Exact copies of all the records are the expected output.

Collected data
[Start of Attachment]

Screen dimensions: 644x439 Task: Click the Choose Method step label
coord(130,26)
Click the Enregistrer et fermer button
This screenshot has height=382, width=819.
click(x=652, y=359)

[End of Attachment]

EXERCISE RESPONSE ->
Screen dimensions: 644x439 Task: Click the Choose Method step label
coord(130,26)
Click the Enregistrer et fermer button
This screenshot has height=382, width=819.
click(x=652, y=359)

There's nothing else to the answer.